Search topics...

Explain fixed-point math. How do you convert a number into a fixed-point, and back again? Have you ever written any C functions or algorithms that used fixed-point math? Why did you?

0 upvotes
Practice with AISoon

Concept. Fixed-point represents fractional numbers using ordinary integers by mentally placing a binary "point" at a fixed bit position. A value is stored as v = round(x * 2^F), where F is the number of fractional bits. The real number it represents is x = v / 2^F. Unlike floating-point, the position of the radix point never moves, so the range and resolution are fixed and known at compile time.

Q-format notation. Qm.f means m integer bits and f fractional bits. For example Q16.16 uses a signed 32-bit integer with 16 fractional bits: resolution is 2^-16 ≈ 0.0000153, and range is roughly -32768 .. +32767.99998.

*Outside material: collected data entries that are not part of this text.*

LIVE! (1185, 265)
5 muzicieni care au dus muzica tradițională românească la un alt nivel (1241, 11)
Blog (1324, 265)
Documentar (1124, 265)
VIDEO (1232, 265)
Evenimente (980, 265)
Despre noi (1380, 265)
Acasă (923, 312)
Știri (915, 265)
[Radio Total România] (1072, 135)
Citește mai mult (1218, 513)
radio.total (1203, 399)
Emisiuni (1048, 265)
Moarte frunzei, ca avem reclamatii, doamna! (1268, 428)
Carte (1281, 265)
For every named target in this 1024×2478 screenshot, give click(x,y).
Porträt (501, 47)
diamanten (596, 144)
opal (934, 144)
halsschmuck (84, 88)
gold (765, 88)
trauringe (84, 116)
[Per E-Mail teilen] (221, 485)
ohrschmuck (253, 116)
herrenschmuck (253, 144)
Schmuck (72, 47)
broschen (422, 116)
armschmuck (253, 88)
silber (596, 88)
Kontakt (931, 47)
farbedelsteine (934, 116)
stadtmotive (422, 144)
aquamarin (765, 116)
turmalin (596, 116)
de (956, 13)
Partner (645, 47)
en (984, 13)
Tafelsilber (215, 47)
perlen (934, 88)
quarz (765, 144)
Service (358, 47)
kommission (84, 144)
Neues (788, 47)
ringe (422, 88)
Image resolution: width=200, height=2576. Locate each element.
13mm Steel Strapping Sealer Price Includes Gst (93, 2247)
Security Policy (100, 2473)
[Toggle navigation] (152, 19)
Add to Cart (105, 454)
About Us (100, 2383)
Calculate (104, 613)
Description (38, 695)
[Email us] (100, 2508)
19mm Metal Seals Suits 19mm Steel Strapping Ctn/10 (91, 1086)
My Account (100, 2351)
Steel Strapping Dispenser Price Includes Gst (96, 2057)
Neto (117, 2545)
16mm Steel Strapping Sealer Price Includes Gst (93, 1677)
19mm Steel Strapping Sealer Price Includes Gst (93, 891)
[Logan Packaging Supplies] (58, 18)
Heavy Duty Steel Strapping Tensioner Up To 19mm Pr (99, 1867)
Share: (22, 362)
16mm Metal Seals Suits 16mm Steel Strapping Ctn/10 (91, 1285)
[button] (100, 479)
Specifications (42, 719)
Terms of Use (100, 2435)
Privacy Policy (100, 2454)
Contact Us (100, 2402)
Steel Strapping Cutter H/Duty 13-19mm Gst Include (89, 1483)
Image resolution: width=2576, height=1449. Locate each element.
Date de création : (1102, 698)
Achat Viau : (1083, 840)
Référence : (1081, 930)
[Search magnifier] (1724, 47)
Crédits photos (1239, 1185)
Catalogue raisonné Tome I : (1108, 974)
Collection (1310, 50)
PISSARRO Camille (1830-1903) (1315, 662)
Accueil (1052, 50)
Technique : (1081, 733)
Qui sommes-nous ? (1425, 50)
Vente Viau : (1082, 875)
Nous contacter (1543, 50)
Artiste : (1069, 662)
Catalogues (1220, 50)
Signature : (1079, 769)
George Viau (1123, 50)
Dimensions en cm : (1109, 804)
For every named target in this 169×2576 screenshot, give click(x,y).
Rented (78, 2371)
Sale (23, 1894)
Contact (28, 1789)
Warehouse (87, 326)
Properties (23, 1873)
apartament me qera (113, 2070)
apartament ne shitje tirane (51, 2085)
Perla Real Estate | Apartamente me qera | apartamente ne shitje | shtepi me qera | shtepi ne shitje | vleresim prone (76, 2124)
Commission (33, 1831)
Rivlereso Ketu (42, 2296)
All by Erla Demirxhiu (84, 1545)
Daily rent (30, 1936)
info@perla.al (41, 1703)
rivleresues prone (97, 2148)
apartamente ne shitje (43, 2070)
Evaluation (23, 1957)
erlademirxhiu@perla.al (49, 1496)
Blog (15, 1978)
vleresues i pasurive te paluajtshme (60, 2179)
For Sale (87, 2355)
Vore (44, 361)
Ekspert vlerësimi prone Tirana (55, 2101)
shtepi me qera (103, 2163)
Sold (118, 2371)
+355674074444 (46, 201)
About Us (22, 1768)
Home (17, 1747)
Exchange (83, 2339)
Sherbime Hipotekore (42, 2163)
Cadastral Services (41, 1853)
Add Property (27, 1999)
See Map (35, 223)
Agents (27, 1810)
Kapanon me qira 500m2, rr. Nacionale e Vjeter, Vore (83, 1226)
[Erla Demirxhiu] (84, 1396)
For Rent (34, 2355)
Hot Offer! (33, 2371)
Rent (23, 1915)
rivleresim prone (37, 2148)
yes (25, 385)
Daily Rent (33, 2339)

Conversion to and from fixed-point:

c
#include <stdint.h>
#include <math.h>
#define FRAC_BITS 16
#define FIXED_ONE (1 << FRAC_BITS) /* 1.0 in Q16.16 */
typedef int32_t fixed_t;
/* float -> fixed: multiply by 2^F and round to nearest. */
static inline fixed_t to_fixed(double x) {
return (fixed_t)lround(x * (double)FIXED_ONE);
}
/* fixed -> float: divide by 2^F. */
static inline double from_fixed(fixed_t v) {
return (double)v / (double)FIXED_ONE;
}

Rounding (lround / adding 0.5) rather than truncation halves the worst-case conversion error.

Arithmetic rules:

  • Add / subtract: operands with the same Q-format add directly; the format is preserved.
    c
    fixed_t fixed_add(fixed_t a, fixed_t b) { return a + b; }
  • Multiply: multiplying two QF values yields a Q(2F) value, so you must shift right by F to restore the format. Use a wider intermediate to avoid overflow (Q16.16 × Q16.16 needs 64 bits):
    c
    fixed_t fixed_mul(fixed_t a, fixed_t b) {
    int64_t tmp = (int64_t)a * (int64_t)b; /* result is Q32.32 */
    return (fixed_t)(tmp >> FRAC_BITS); /* back to Q16.16 */
    }
    For round-to-nearest on the multiply, add half an LSB before shifting:
    c
    fixed_t fixed_mul_round(fixed_t a, fixed_t b) {
    int64_t tmp = (int64_t)a * (int64_t)b;
    tmp += (int64_t)1 << (FRAC_BITS - 1);
    return (fixed_t)(tmp >> FRAC_BITS);
    }
  • Divide: pre-shift the numerator left by F (in a wider type) before dividing so the quotient lands back in QF:
    c
    fixed_t fixed_div(fixed_t a, fixed_t b) {
    int64_t tmp = ((int64_t)a << FRAC_BITS);
    return (fixed_t)(tmp / b);
    }

Why use fixed-point:

  • No FPU: many small MCUs (Cortex-M0/M0+, older 8/16-bit parts) have no hardware floating-point; software float is large and slow, whereas fixed-point uses native integer ALU ops.
  • Speed: integer add/multiply/shift are single-cycle or near it; this matters in DSP inner loops (filters, PID controllers, audio, sensor fusion).
  • Determinism: integer results are bit-exact and reproducible across builds and devices, with no rounding-mode surprises — important for control loops, lockstep systems, and golden-output tests.
  • Code/data size: avoids pulling in the soft-float library.

Typical applications: digital IIR/FIR filters, PID control loops, audio sample scaling/mixing, sensor calibration and unit conversion, and rendering math on graphics-limited MCUs.